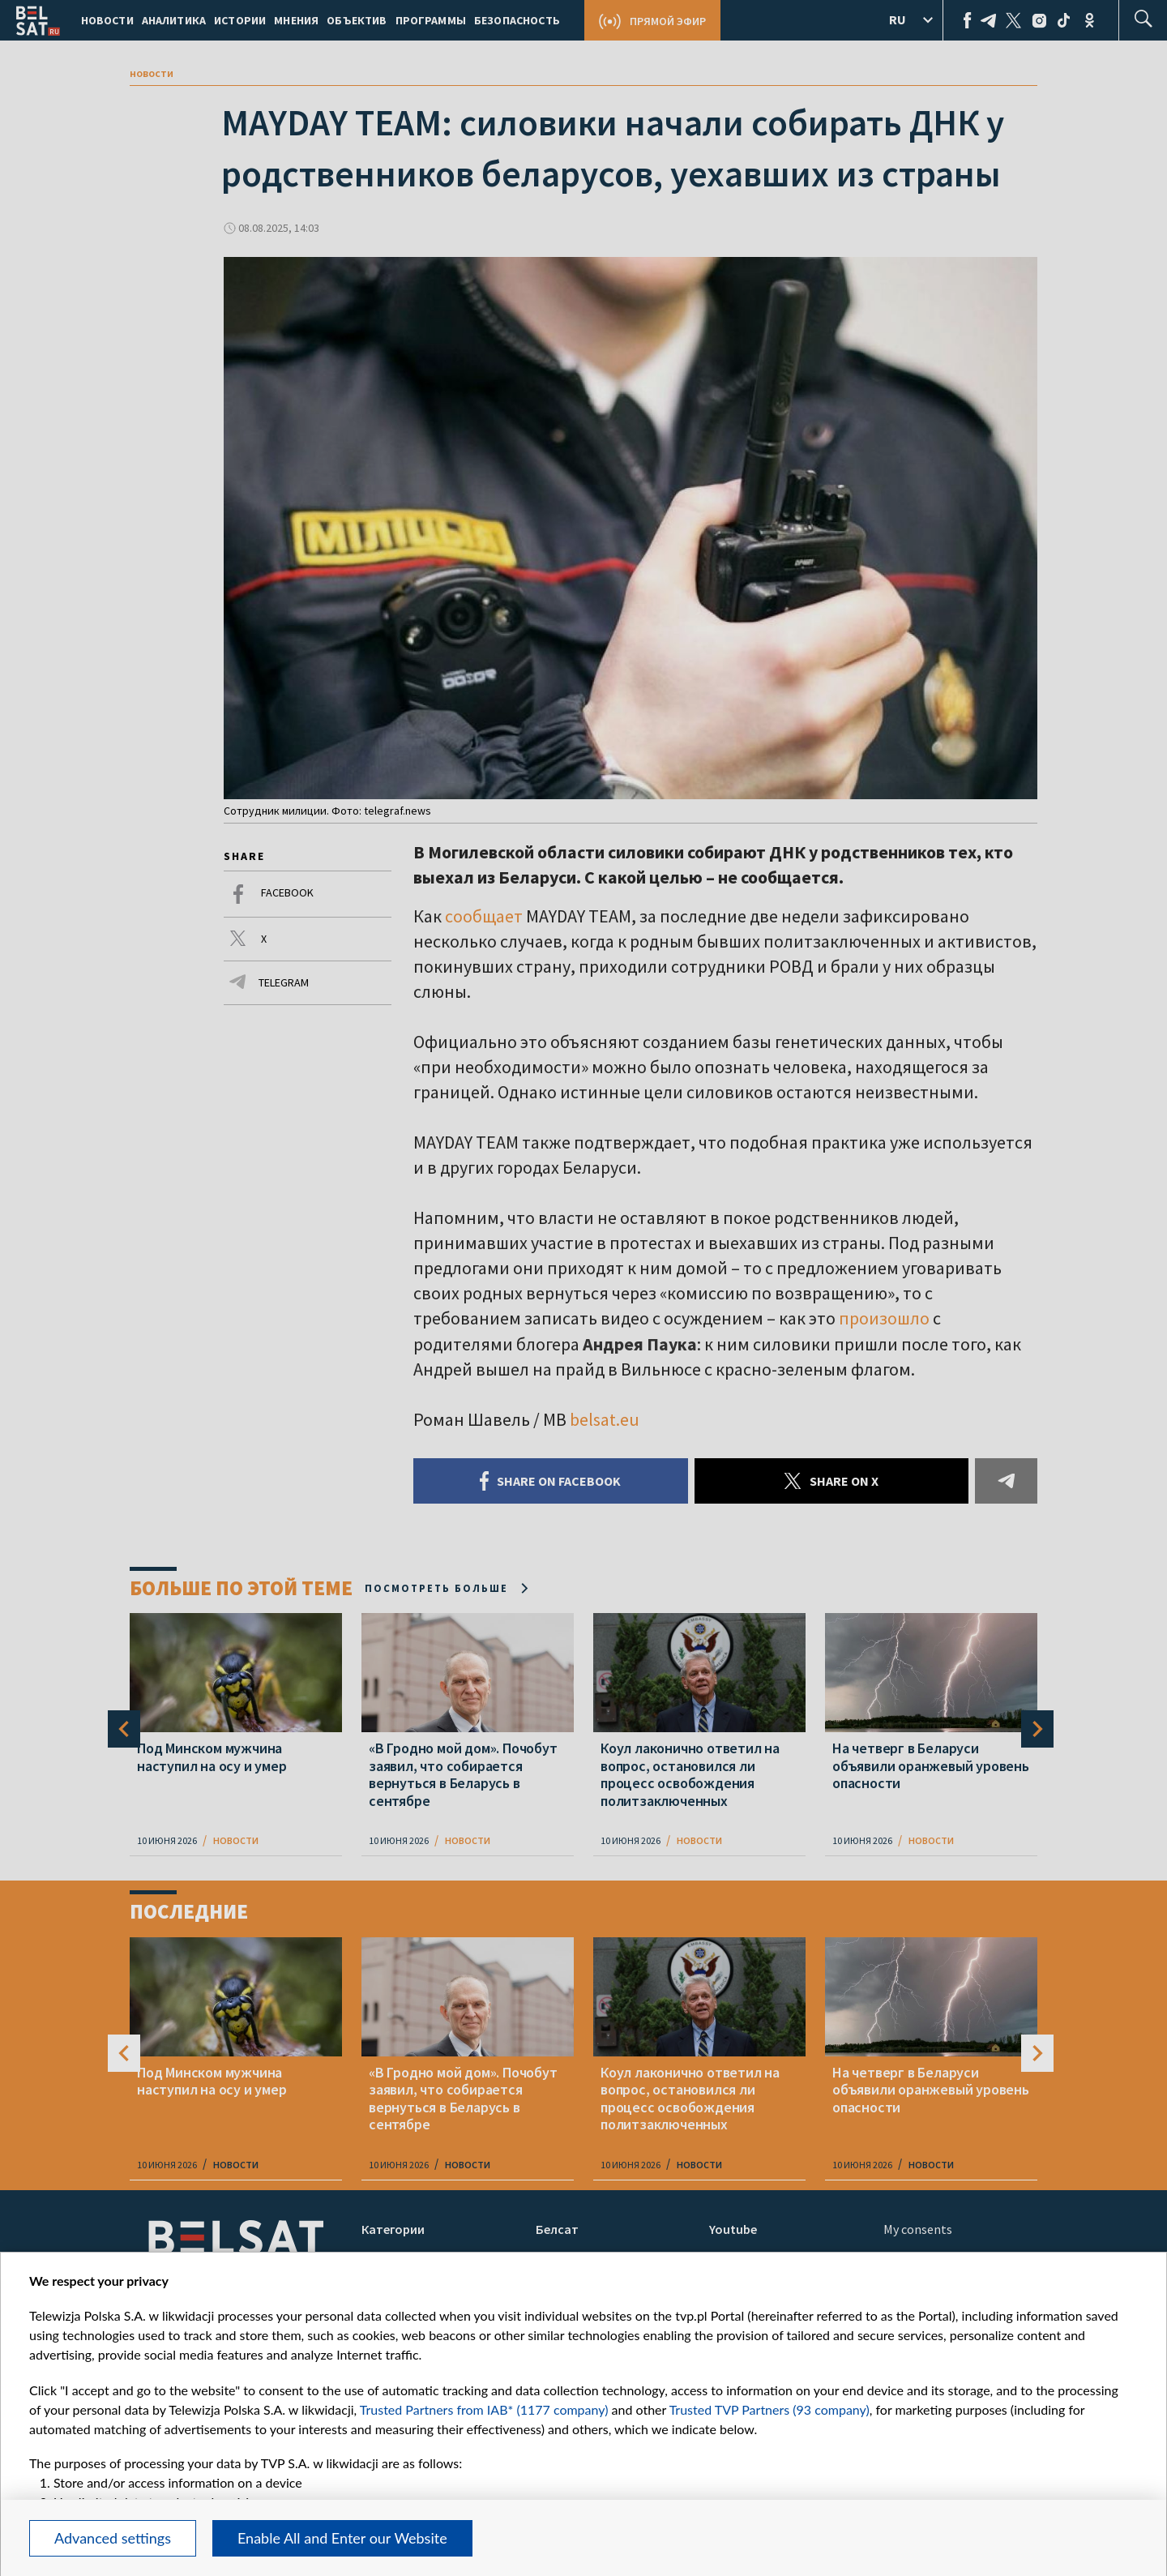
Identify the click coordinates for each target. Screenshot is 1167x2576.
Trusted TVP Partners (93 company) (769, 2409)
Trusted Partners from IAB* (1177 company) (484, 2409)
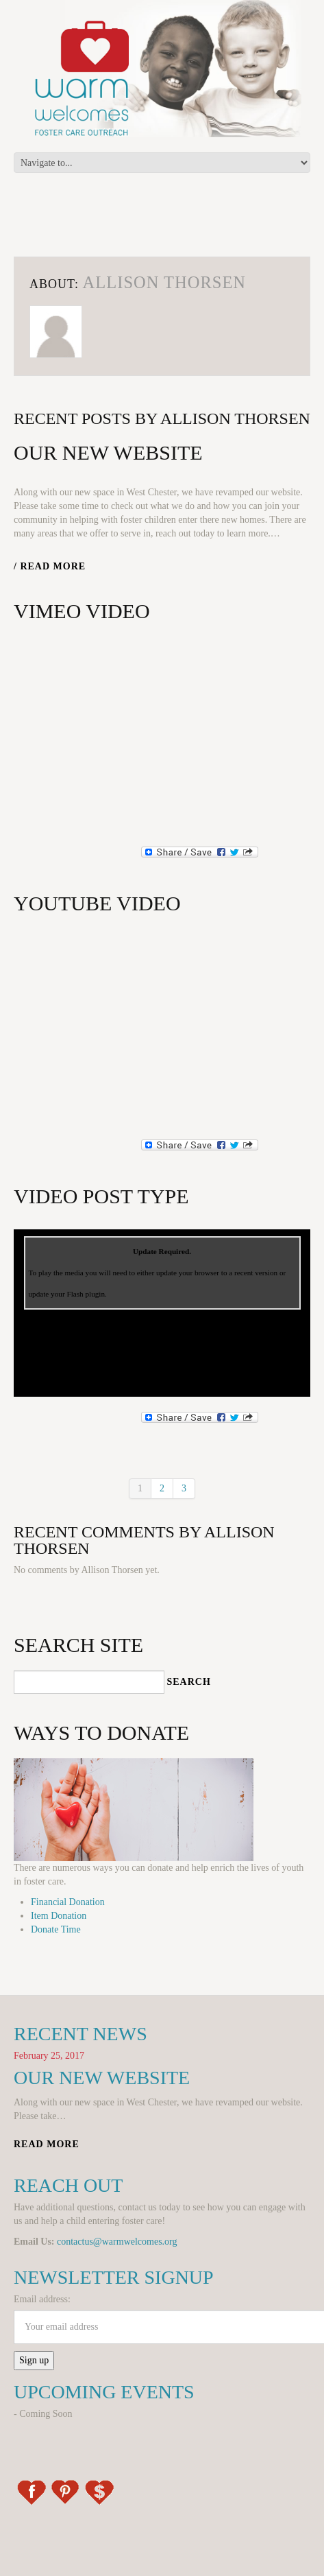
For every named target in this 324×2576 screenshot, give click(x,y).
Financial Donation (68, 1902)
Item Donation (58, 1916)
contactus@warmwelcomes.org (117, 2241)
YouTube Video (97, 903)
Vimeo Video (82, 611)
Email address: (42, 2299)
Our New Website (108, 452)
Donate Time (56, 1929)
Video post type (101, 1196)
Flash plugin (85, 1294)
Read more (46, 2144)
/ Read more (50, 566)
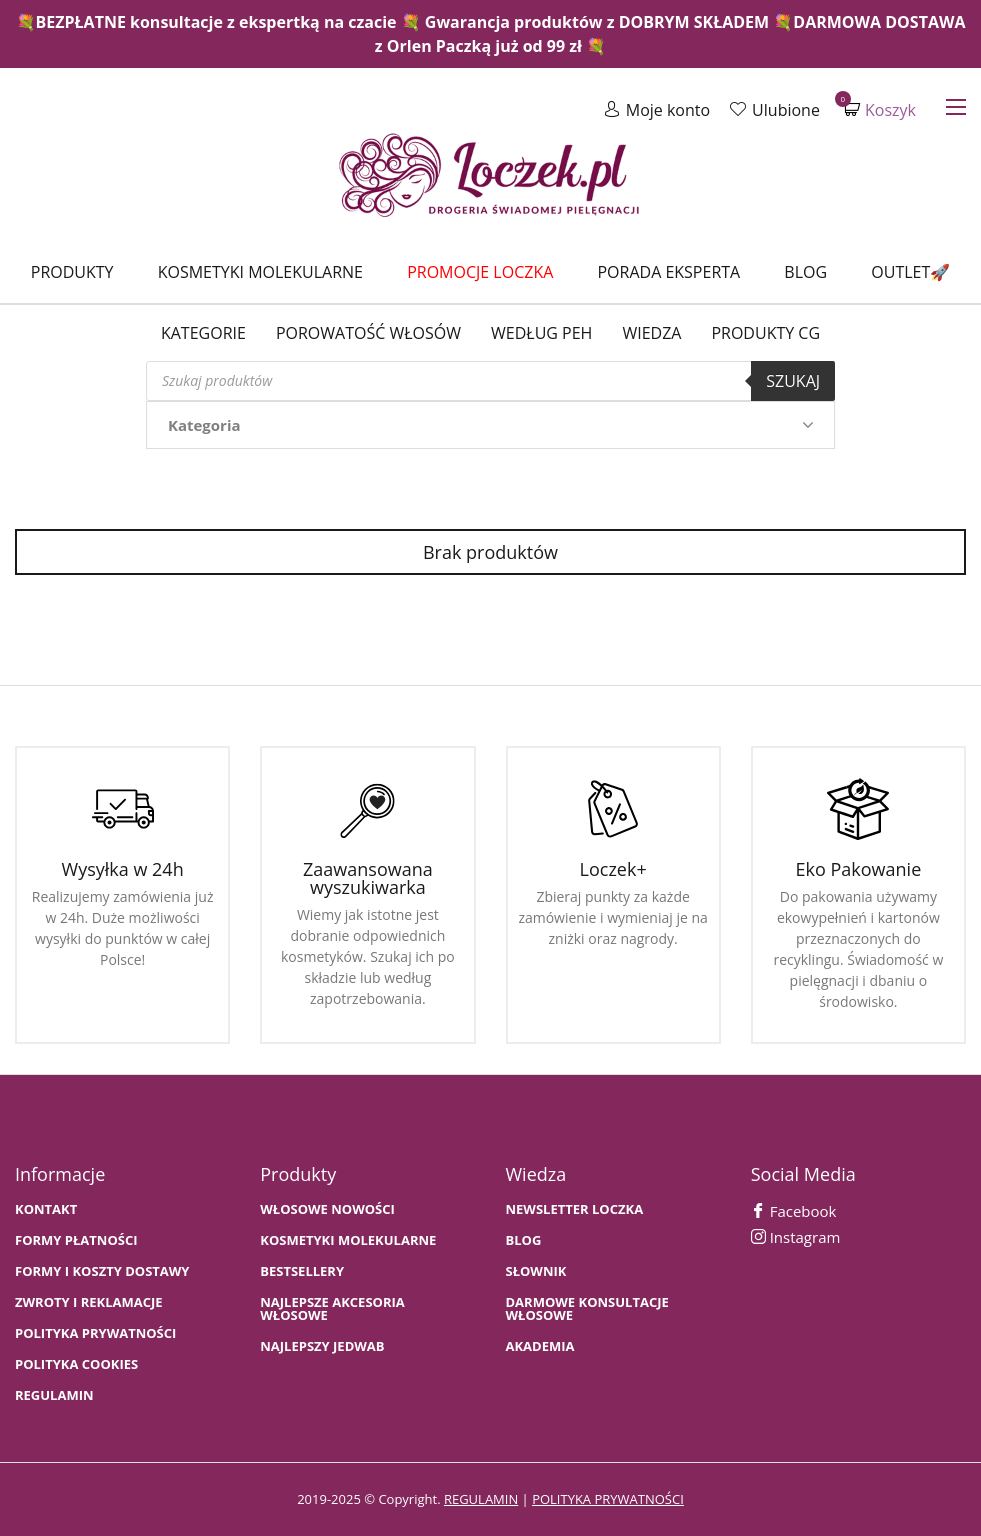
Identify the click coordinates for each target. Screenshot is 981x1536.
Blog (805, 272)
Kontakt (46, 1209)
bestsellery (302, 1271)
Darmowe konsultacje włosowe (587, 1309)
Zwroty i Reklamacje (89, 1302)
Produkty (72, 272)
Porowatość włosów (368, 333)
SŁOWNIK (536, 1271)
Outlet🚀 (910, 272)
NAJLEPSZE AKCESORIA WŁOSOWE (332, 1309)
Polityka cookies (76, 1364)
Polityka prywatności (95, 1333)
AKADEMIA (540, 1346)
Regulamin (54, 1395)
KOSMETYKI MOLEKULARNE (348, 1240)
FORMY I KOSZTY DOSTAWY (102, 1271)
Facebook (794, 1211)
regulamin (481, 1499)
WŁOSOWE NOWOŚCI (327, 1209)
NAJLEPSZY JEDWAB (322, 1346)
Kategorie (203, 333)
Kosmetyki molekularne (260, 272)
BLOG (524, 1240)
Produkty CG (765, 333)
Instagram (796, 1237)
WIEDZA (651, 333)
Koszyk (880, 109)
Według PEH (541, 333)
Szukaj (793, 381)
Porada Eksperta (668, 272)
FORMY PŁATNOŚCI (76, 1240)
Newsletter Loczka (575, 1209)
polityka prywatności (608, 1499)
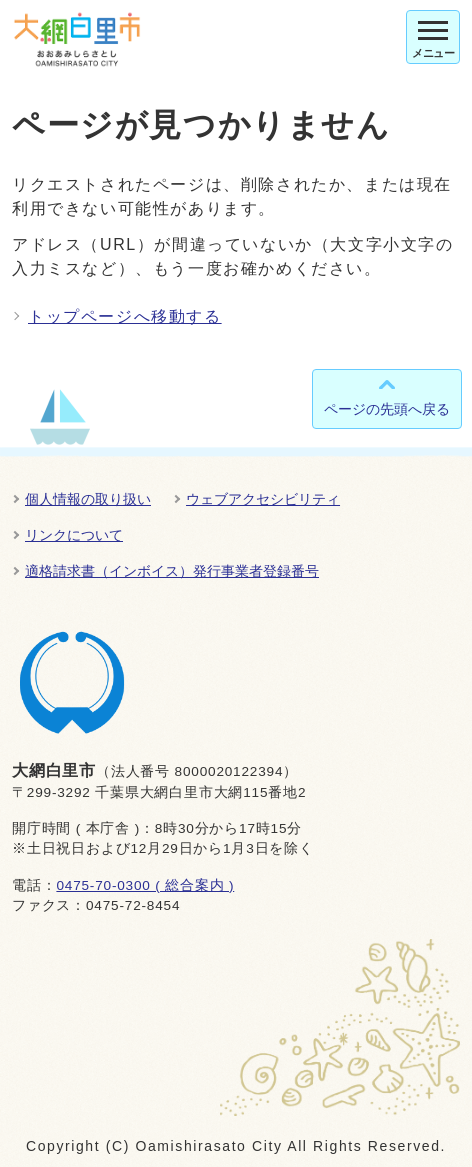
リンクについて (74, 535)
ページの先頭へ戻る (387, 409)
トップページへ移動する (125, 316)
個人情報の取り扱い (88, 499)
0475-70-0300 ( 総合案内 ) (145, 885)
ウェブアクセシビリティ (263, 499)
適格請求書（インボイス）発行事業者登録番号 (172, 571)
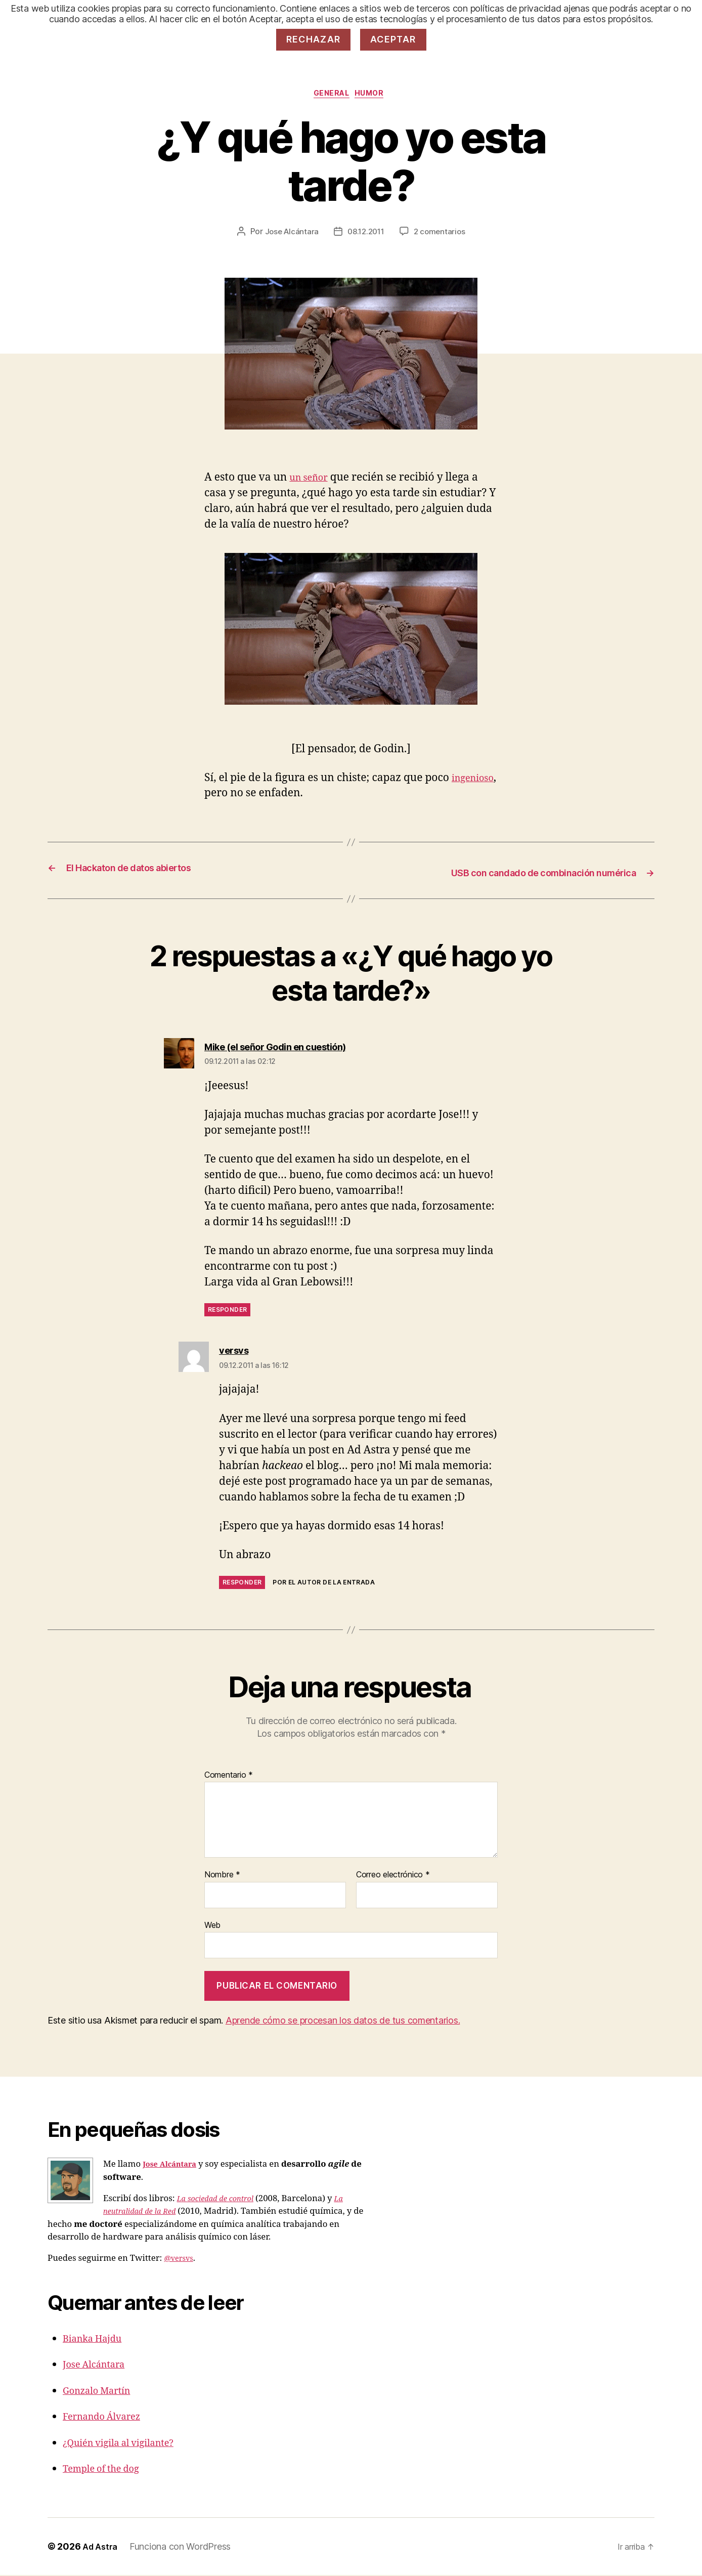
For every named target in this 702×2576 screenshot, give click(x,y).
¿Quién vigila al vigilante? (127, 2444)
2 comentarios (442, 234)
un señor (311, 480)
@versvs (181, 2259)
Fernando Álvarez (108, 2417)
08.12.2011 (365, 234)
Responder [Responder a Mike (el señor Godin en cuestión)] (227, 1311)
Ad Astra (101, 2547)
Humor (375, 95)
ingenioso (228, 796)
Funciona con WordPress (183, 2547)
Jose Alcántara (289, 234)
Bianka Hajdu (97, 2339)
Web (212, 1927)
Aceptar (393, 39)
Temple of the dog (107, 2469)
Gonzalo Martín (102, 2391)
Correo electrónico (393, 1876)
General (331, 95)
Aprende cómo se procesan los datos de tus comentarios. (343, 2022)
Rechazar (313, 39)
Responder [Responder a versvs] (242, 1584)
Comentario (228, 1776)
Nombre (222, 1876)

================================

Directive:
Scale the data from its beginning through the line that contains "bestsellery (302, 1271)", both ends included. Write out every line again, requests too, and multiply only the click coordinates in the answers by 0.35, rounding to whole numbers with halves going up. Leave the pictures out.

Result below:
Identify the click coordinates for each target. Screenshot is 1167x2576.
Trusted TVP Partners (93 company) (269, 843)
Trusted Partners from IAB* (1177 company) (169, 843)
For every named target in this 324×2576 screenshot, give click(x,y).
Financial Donation (24, 666)
Item Donation (20, 671)
contactus@warmwelcomes.org (41, 784)
YouTube Video (34, 316)
Vimeo Video (29, 214)
Email address: (15, 805)
Our New Website (38, 158)
Donate Time (20, 675)
Video post type (35, 419)
Flash plugin (30, 453)
Read more (16, 750)
/ Read more (18, 198)
Identify the click coordinates for each target. Screenshot is 981x1536.
Blog (282, 95)
Kontakt (16, 423)
bestsellery (106, 445)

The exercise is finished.